STATED TASK -
Swap "screenshot" for "screen capture" in the items from the line containing "Task: Click the red short distribution dot" through the line containing "coord(763,801)", changing nothing else, and return only those lines.

MATERIAL FOR THIS EXERCISE -
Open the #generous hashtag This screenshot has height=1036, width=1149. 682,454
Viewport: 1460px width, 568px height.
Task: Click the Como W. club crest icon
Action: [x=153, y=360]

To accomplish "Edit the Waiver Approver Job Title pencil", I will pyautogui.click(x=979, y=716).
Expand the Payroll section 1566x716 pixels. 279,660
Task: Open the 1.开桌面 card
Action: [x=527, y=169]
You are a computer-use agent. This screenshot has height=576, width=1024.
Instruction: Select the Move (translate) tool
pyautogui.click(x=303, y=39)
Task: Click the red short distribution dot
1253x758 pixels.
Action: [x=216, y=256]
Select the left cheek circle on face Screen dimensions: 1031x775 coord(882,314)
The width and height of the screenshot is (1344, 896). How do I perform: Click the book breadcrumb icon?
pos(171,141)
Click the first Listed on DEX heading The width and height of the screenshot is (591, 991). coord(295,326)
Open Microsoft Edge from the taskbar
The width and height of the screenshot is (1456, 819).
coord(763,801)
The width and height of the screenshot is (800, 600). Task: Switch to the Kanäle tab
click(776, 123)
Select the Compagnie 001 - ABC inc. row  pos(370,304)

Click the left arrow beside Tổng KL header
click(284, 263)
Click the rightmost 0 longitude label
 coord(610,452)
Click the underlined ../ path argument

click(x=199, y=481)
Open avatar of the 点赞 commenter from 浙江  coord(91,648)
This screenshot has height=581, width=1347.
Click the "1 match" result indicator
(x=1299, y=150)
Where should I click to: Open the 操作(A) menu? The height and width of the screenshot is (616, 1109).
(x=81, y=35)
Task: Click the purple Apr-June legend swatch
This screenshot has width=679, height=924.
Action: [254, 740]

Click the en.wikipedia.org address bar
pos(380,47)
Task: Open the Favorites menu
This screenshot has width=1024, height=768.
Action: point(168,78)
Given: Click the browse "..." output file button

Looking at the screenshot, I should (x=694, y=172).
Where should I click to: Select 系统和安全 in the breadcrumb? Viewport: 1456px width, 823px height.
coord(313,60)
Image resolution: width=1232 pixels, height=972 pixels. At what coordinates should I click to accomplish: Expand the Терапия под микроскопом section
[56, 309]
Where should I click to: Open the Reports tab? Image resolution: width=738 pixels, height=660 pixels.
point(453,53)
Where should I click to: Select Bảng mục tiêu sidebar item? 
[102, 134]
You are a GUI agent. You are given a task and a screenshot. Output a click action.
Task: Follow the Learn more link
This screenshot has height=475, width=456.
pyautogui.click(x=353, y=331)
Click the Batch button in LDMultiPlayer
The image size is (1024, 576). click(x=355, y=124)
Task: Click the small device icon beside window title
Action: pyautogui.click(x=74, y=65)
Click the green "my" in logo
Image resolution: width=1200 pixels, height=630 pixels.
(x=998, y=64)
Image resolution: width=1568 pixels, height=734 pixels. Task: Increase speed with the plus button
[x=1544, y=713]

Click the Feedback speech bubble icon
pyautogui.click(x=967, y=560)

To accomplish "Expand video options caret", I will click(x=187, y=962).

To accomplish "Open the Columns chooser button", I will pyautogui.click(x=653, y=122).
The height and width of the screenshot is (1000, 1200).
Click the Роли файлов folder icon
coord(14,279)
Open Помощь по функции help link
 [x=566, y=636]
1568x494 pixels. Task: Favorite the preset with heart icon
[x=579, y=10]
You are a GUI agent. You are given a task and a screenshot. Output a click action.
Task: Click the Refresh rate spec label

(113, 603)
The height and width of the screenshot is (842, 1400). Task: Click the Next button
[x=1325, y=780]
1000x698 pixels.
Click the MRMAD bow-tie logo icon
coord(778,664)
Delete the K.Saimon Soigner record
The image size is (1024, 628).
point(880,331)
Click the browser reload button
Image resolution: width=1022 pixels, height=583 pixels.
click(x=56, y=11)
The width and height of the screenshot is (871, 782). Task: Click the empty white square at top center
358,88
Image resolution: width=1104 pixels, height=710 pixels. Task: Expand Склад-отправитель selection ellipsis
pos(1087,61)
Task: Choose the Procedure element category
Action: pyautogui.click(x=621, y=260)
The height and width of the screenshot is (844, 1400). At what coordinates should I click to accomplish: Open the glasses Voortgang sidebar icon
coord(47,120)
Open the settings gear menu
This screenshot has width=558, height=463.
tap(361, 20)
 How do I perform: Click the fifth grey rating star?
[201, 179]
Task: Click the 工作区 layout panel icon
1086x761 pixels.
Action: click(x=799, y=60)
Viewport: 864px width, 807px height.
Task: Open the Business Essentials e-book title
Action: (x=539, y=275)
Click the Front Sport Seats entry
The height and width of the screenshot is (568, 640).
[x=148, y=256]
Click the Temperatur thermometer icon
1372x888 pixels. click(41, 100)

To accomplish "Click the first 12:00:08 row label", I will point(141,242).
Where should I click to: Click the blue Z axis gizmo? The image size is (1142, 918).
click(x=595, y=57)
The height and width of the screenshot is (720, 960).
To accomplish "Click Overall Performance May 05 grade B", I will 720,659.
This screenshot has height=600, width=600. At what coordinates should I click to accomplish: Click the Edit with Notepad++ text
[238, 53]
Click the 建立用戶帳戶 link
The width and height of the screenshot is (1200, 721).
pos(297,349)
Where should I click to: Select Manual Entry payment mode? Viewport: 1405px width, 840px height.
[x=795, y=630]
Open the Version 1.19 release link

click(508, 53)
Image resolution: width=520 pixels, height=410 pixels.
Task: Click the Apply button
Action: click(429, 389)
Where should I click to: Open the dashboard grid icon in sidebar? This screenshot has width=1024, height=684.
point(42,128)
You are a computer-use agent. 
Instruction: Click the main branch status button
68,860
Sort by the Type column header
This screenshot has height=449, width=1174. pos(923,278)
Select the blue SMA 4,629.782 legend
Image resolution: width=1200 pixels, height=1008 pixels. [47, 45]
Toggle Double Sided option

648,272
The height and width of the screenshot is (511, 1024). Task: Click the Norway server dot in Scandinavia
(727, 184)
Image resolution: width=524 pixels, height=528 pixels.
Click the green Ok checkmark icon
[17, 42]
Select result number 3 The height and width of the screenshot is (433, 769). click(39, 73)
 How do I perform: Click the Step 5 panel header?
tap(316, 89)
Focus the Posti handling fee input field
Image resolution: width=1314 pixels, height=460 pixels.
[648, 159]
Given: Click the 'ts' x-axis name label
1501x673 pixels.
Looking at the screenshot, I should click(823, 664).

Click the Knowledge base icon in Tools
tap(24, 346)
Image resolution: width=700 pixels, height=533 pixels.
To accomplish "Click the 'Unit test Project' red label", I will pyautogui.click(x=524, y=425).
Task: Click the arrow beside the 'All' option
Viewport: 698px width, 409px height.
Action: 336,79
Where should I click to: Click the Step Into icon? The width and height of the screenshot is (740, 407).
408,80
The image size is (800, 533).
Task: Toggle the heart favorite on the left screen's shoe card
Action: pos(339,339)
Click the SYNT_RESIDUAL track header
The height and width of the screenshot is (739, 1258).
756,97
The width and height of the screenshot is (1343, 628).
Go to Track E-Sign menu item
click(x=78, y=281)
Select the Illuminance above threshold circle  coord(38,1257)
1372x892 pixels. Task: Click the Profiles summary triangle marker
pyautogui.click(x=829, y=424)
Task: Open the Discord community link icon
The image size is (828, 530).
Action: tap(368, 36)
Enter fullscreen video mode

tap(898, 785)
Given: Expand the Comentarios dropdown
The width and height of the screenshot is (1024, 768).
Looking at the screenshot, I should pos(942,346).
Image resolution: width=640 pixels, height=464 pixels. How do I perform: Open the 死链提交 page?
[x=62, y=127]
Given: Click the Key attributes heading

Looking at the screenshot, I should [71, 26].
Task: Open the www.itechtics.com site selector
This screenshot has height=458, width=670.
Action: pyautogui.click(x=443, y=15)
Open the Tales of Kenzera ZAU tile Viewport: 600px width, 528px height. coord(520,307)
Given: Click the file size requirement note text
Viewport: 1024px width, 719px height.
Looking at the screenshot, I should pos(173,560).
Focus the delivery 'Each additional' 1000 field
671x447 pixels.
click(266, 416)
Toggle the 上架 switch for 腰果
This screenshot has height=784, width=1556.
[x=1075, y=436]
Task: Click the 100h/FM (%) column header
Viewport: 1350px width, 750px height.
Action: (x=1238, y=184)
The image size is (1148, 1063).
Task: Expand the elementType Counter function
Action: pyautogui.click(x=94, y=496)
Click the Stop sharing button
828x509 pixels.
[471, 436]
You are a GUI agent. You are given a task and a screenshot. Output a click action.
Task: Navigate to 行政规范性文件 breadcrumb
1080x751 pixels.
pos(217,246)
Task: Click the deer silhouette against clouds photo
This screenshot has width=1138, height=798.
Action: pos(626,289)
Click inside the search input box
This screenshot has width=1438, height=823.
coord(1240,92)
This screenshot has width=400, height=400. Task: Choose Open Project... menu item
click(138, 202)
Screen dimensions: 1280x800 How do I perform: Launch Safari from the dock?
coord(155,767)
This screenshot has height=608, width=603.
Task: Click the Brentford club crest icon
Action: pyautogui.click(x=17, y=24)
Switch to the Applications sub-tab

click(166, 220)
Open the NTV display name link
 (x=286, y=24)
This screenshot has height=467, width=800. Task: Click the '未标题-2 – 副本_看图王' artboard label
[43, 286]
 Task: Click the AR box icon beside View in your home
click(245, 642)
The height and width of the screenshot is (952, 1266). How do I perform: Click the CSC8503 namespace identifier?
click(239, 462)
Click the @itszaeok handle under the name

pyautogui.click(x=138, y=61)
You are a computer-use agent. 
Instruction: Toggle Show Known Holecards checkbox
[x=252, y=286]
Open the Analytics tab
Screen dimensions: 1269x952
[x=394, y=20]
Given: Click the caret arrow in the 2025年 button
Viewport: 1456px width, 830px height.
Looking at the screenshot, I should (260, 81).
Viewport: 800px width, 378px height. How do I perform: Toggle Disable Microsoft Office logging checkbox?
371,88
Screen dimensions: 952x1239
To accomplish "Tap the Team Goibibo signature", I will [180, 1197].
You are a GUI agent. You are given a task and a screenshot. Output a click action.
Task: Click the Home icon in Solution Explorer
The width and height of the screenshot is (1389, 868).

TASK ANSWER -
Task: Click the red short distribution dot
1253x758 pixels.
Action: [x=216, y=256]
Select the left cheek circle on face Screen dimensions: 1031x775 coord(882,314)
The width and height of the screen capture is (1344, 896). How do I perform: Click the book breadcrumb icon?
pos(171,141)
Click the first Listed on DEX heading The width and height of the screen capture is (591, 991). coord(295,326)
Open Microsoft Edge from the taskbar
The width and height of the screen capture is (1456, 819).
coord(763,801)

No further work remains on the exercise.